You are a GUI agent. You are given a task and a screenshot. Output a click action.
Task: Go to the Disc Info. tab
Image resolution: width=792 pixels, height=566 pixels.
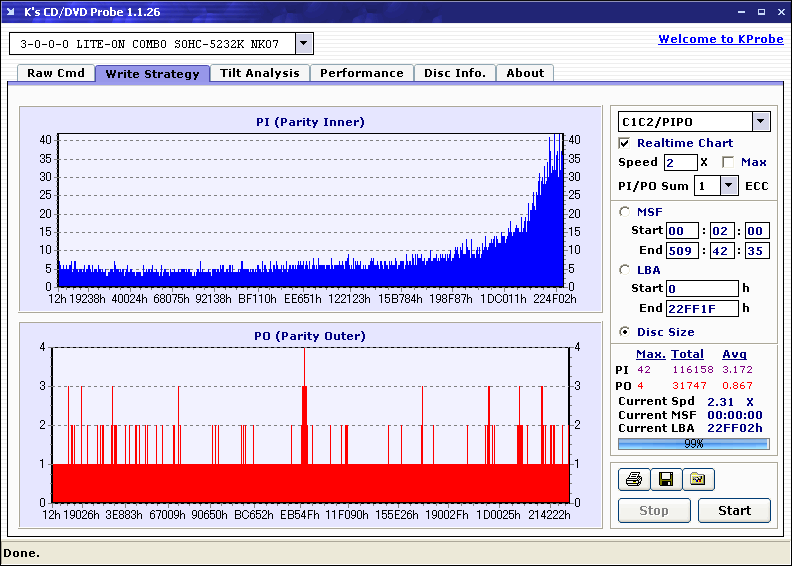454,73
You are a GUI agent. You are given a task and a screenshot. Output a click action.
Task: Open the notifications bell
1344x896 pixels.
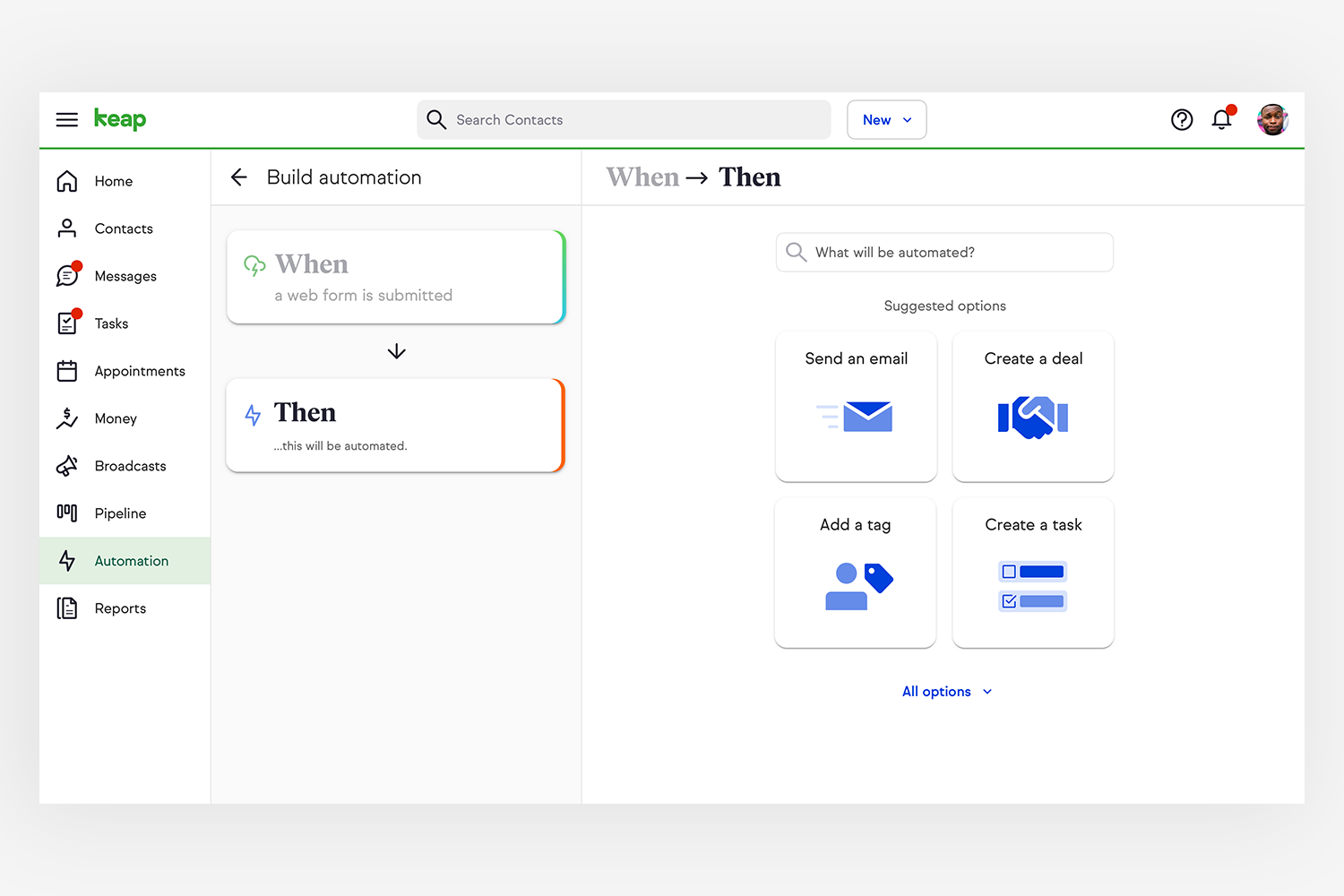1221,119
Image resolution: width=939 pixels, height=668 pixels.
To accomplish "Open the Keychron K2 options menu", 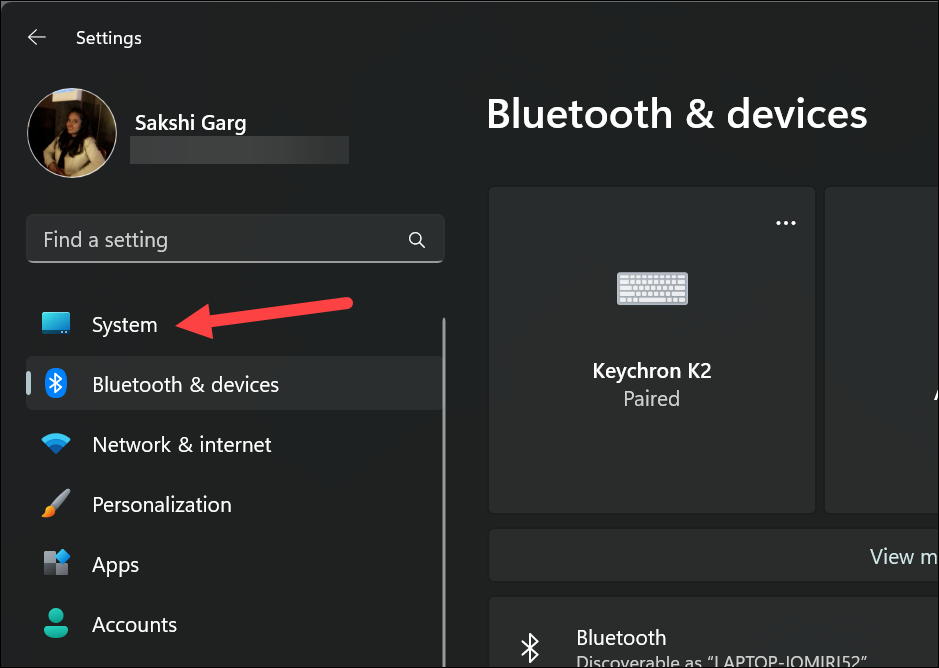I will (x=786, y=222).
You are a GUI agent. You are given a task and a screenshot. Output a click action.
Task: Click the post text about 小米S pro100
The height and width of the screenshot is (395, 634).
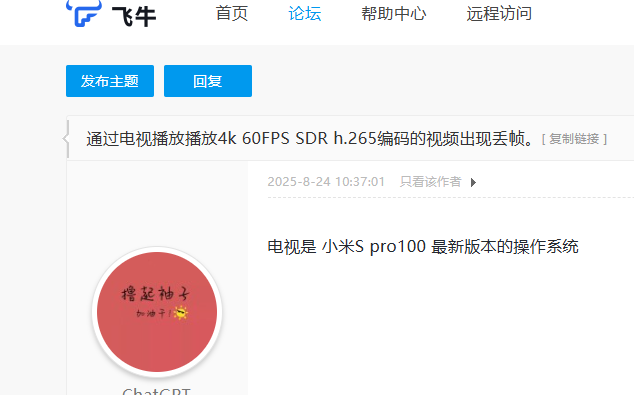423,247
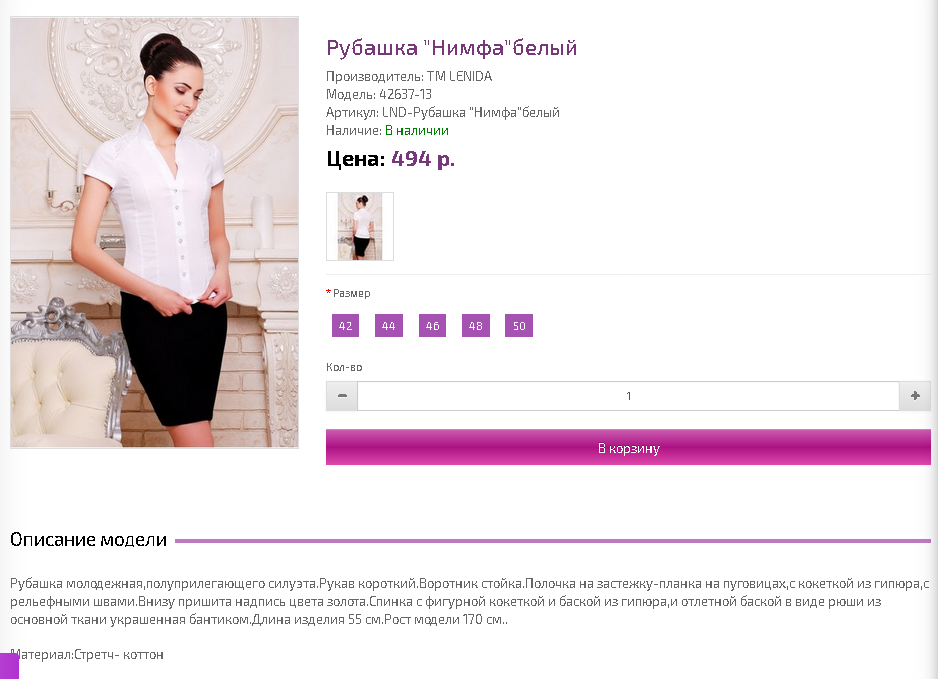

- - -

_EXERCISE DIRECTIONS_.
Exactly as written, set down the lines from the line holding "The height and" to the last line of the data, both ends included, pictures excluded.

_WRITTEN ANSWER_.
The height and width of the screenshot is (395, 634).
423,247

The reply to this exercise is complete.